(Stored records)
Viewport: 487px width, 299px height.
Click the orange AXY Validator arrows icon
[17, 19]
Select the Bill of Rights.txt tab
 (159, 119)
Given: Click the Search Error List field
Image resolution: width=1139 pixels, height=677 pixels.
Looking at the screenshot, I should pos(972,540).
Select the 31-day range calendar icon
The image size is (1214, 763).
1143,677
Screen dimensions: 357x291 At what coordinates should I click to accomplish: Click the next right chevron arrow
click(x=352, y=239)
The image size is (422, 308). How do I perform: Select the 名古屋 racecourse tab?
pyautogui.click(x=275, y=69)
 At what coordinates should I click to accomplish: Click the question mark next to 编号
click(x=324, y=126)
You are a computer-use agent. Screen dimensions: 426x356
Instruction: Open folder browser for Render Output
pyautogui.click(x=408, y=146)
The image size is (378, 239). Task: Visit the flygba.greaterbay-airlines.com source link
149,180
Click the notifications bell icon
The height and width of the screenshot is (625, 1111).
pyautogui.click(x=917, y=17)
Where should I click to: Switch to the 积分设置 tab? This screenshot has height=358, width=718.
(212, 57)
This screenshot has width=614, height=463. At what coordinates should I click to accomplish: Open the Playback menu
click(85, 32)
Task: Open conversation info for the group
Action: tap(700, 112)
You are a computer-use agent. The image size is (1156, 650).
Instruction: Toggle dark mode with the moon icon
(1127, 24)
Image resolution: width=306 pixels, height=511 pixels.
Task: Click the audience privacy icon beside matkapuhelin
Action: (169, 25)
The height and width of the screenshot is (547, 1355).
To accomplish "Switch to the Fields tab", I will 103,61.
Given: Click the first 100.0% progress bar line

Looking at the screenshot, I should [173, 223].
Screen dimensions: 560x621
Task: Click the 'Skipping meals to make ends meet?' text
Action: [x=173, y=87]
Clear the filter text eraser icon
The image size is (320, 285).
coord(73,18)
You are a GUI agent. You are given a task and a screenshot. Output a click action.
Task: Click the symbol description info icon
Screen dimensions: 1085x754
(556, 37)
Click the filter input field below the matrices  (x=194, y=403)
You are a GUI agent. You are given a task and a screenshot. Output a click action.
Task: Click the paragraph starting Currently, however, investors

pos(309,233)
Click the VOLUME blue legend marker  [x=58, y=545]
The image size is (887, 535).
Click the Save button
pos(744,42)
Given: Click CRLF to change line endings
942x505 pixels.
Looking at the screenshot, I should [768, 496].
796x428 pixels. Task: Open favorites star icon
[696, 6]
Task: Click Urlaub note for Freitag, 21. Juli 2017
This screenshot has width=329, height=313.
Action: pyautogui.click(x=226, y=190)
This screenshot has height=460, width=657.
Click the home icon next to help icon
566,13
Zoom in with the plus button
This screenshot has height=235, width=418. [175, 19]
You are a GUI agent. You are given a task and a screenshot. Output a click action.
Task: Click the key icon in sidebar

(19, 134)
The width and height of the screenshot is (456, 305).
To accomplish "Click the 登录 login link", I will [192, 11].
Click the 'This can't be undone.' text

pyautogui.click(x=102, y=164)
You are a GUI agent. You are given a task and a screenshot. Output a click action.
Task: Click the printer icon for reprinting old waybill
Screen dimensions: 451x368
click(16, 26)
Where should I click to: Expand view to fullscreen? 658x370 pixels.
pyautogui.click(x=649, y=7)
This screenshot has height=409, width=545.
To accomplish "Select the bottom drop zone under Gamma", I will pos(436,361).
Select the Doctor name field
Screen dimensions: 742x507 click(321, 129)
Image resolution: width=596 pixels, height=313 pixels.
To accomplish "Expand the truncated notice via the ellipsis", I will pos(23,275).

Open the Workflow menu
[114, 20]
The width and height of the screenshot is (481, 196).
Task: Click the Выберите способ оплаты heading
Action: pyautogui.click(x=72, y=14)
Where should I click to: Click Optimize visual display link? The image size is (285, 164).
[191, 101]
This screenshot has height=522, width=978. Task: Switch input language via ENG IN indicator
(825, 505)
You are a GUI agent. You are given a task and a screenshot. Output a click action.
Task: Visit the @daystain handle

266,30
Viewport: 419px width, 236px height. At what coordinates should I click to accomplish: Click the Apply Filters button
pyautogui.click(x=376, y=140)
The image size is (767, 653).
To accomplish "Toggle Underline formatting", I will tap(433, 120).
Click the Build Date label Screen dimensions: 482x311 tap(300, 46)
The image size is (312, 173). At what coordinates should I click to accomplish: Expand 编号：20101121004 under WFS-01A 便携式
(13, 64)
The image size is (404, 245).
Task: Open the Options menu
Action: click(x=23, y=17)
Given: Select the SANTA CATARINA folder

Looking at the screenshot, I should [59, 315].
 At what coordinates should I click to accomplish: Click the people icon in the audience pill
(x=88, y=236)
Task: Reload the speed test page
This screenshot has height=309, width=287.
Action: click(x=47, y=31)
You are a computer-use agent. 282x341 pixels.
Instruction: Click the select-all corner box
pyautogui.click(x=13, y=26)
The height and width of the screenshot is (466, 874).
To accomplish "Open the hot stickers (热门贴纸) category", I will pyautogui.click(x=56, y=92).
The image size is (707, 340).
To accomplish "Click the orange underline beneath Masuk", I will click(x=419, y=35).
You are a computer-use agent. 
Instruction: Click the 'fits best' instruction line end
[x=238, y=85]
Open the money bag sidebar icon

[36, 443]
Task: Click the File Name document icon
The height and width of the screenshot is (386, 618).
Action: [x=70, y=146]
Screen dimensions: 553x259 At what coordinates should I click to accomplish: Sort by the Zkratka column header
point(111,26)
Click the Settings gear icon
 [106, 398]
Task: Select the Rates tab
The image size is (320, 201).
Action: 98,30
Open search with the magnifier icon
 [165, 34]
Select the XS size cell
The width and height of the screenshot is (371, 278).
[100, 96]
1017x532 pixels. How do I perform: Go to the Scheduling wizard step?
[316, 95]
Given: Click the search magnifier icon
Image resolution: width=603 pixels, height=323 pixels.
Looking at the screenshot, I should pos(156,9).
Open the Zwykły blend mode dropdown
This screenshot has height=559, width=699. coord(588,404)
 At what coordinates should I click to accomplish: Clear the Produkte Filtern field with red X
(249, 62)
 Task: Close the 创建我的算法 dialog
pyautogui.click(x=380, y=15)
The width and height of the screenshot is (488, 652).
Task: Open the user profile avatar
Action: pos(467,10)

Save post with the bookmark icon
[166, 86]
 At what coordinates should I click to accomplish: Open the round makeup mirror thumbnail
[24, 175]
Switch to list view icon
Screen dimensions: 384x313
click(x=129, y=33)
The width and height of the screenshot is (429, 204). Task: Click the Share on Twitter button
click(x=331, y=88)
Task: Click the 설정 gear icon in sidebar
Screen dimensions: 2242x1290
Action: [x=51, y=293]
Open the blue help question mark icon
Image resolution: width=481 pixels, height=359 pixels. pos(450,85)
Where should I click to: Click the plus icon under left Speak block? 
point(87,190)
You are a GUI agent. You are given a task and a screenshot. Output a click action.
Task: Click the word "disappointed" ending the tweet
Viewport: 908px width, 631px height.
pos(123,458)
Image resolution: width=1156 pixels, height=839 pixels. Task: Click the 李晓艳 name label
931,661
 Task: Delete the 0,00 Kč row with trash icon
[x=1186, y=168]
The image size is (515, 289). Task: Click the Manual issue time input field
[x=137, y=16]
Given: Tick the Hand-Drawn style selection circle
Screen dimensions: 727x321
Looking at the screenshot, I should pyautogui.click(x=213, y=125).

## EXERCISE DESCRIPTION
Your answer must be the complete data, repeated word for word.

## RESULT BELOW
Viewport: 487px width, 299px height.
Click the orange AXY Validator arrows icon
[17, 19]
Select the Bill of Rights.txt tab
 (159, 119)
Given: Click the Search Error List field
Image resolution: width=1139 pixels, height=677 pixels.
Looking at the screenshot, I should pos(972,540).
Select the 31-day range calendar icon
The image size is (1214, 763).
1143,677
Screen dimensions: 357x291 At what coordinates should I click to accomplish: Click the next right chevron arrow
click(x=352, y=239)
The image size is (422, 308). How do I perform: Select the 名古屋 racecourse tab?
pyautogui.click(x=275, y=69)
 At what coordinates should I click to accomplish: Click the question mark next to 编号
click(x=324, y=126)
You are a computer-use agent. Screen dimensions: 426x356
Instruction: Open folder browser for Render Output
pyautogui.click(x=408, y=146)
The image size is (378, 239). Task: Visit the flygba.greaterbay-airlines.com source link
149,180
Click the notifications bell icon
The height and width of the screenshot is (625, 1111).
pyautogui.click(x=917, y=17)
Where should I click to: Switch to the 积分设置 tab? This screenshot has height=358, width=718.
(212, 57)
This screenshot has width=614, height=463. At what coordinates should I click to accomplish: Open the Playback menu
click(85, 32)
Task: Open conversation info for the group
Action: tap(700, 112)
You are a computer-use agent. The image size is (1156, 650).
Instruction: Toggle dark mode with the moon icon
(1127, 24)
Image resolution: width=306 pixels, height=511 pixels.
Task: Click the audience privacy icon beside matkapuhelin
Action: (169, 25)
The height and width of the screenshot is (547, 1355).
To accomplish "Switch to the Fields tab", I will 103,61.
Given: Click the first 100.0% progress bar line

Looking at the screenshot, I should [173, 223].
Screen dimensions: 560x621
Task: Click the 'Skipping meals to make ends meet?' text
Action: [x=173, y=87]
Clear the filter text eraser icon
The image size is (320, 285).
coord(73,18)
You are a GUI agent. You are given a task and a screenshot. Output a click action.
Task: Click the symbol description info icon
Screen dimensions: 1085x754
(556, 37)
Click the filter input field below the matrices  (x=194, y=403)
You are a GUI agent. You are given a task and a screenshot. Output a click action.
Task: Click the paragraph starting Currently, however, investors

pos(309,233)
Click the VOLUME blue legend marker  [x=58, y=545]
The image size is (887, 535).
Click the Save button
pos(744,42)
Given: Click CRLF to change line endings
942x505 pixels.
Looking at the screenshot, I should [768, 496].
796x428 pixels. Task: Open favorites star icon
[696, 6]
Task: Click Urlaub note for Freitag, 21. Juli 2017
This screenshot has width=329, height=313.
Action: pyautogui.click(x=226, y=190)
This screenshot has height=460, width=657.
Click the home icon next to help icon
566,13
Zoom in with the plus button
This screenshot has height=235, width=418. [175, 19]
You are a GUI agent. You are given a task and a screenshot. Output a click action.
Task: Click the key icon in sidebar

(19, 134)
The width and height of the screenshot is (456, 305).
To accomplish "Click the 登录 login link", I will [192, 11].
Click the 'This can't be undone.' text

pyautogui.click(x=102, y=164)
You are a GUI agent. You are given a task and a screenshot. Output a click action.
Task: Click the printer icon for reprinting old waybill
Screen dimensions: 451x368
click(16, 26)
Where should I click to: Expand view to fullscreen? 658x370 pixels.
pyautogui.click(x=649, y=7)
This screenshot has height=409, width=545.
To accomplish "Select the bottom drop zone under Gamma", I will pos(436,361).
Select the Doctor name field
Screen dimensions: 742x507 click(321, 129)
Image resolution: width=596 pixels, height=313 pixels.
To accomplish "Expand the truncated notice via the ellipsis", I will pos(23,275).

Open the Workflow menu
[114, 20]
The width and height of the screenshot is (481, 196).
Task: Click the Выберите способ оплаты heading
Action: pyautogui.click(x=72, y=14)
Where should I click to: Click Optimize visual display link? The image size is (285, 164).
[191, 101]
This screenshot has height=522, width=978. Task: Switch input language via ENG IN indicator
(825, 505)
You are a GUI agent. You are given a task and a screenshot. Output a click action.
Task: Visit the @daystain handle

266,30
Viewport: 419px width, 236px height. At what coordinates should I click to accomplish: Click the Apply Filters button
pyautogui.click(x=376, y=140)
The image size is (767, 653).
To accomplish "Toggle Underline formatting", I will tap(433, 120).
Click the Build Date label Screen dimensions: 482x311 tap(300, 46)
The image size is (312, 173). At what coordinates should I click to accomplish: Expand 编号：20101121004 under WFS-01A 便携式
(13, 64)
The image size is (404, 245).
Task: Open the Options menu
Action: click(x=23, y=17)
Given: Select the SANTA CATARINA folder

Looking at the screenshot, I should [59, 315].
 At what coordinates should I click to accomplish: Click the people icon in the audience pill
(x=88, y=236)
Task: Reload the speed test page
This screenshot has height=309, width=287.
Action: click(x=47, y=31)
You are a computer-use agent. 282x341 pixels.
Instruction: Click the select-all corner box
pyautogui.click(x=13, y=26)
The height and width of the screenshot is (466, 874).
To accomplish "Open the hot stickers (热门贴纸) category", I will pyautogui.click(x=56, y=92).
The image size is (707, 340).
To accomplish "Click the orange underline beneath Masuk", I will click(x=419, y=35).
You are a computer-use agent. 
Instruction: Click the 'fits best' instruction line end
[x=238, y=85]
Open the money bag sidebar icon

[36, 443]
Task: Click the File Name document icon
The height and width of the screenshot is (386, 618).
Action: [x=70, y=146]
Screen dimensions: 553x259 At what coordinates should I click to accomplish: Sort by the Zkratka column header
point(111,26)
Click the Settings gear icon
 [106, 398]
Task: Select the Rates tab
The image size is (320, 201).
Action: 98,30
Open search with the magnifier icon
 [165, 34]
Select the XS size cell
The width and height of the screenshot is (371, 278).
[100, 96]
1017x532 pixels. How do I perform: Go to the Scheduling wizard step?
[316, 95]
Given: Click the search magnifier icon
Image resolution: width=603 pixels, height=323 pixels.
Looking at the screenshot, I should pos(156,9).
Open the Zwykły blend mode dropdown
This screenshot has height=559, width=699. coord(588,404)
 At what coordinates should I click to accomplish: Clear the Produkte Filtern field with red X
(249, 62)
 Task: Close the 创建我的算法 dialog
pyautogui.click(x=380, y=15)
The width and height of the screenshot is (488, 652).
Task: Open the user profile avatar
Action: pos(467,10)

Save post with the bookmark icon
[166, 86]
 At what coordinates should I click to accomplish: Open the round makeup mirror thumbnail
[24, 175]
Switch to list view icon
Screen dimensions: 384x313
click(x=129, y=33)
The width and height of the screenshot is (429, 204). Task: Click the Share on Twitter button
click(x=331, y=88)
Task: Click the 설정 gear icon in sidebar
Screen dimensions: 2242x1290
Action: [x=51, y=293]
Open the blue help question mark icon
Image resolution: width=481 pixels, height=359 pixels. pos(450,85)
Where should I click to: Click the plus icon under left Speak block? 
point(87,190)
You are a GUI agent. You are given a task and a screenshot. Output a click action.
Task: Click the word "disappointed" ending the tweet
Viewport: 908px width, 631px height.
pos(123,458)
Image resolution: width=1156 pixels, height=839 pixels. Task: Click the 李晓艳 name label
931,661
 Task: Delete the 0,00 Kč row with trash icon
[x=1186, y=168]
The image size is (515, 289). Task: Click the Manual issue time input field
[x=137, y=16]
Given: Tick the Hand-Drawn style selection circle
Screen dimensions: 727x321
Looking at the screenshot, I should pyautogui.click(x=213, y=125).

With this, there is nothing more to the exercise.